──────── Records shown

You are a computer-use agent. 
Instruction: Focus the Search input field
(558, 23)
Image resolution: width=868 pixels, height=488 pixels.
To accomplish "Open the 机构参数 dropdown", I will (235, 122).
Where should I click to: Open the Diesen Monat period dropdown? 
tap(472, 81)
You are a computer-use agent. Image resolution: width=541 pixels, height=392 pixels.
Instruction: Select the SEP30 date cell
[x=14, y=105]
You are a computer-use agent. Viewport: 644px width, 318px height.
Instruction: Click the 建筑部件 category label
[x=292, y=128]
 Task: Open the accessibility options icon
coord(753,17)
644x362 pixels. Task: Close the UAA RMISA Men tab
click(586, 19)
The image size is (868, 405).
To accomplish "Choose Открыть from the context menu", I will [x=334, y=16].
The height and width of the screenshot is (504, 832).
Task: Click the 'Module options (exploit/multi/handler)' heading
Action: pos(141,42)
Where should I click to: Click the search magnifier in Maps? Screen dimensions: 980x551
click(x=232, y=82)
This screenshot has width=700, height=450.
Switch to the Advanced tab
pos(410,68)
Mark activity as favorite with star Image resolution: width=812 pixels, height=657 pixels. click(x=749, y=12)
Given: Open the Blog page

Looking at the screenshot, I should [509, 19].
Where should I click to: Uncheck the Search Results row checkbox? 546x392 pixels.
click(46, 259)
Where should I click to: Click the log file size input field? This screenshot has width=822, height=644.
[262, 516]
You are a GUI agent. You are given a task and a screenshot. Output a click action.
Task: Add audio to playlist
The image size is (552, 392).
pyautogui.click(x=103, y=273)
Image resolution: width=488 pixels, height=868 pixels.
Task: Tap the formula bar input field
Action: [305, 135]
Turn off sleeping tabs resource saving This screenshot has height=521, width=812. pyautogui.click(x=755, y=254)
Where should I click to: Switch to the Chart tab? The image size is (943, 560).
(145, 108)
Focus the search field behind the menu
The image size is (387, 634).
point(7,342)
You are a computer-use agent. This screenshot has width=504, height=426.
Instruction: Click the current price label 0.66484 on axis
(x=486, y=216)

────────────────

* **Work required**: Copy each line of the listing that contains "computer".

* **Answer for the task**:
You are a computer-use agent. 
You are a computer-use agent. Image resolution: width=541 pixels, height=392 pixels.
You are a computer-use agent. Viewport: 644px width, 318px height.
You are a computer-use agent. This screenshot has width=504, height=426.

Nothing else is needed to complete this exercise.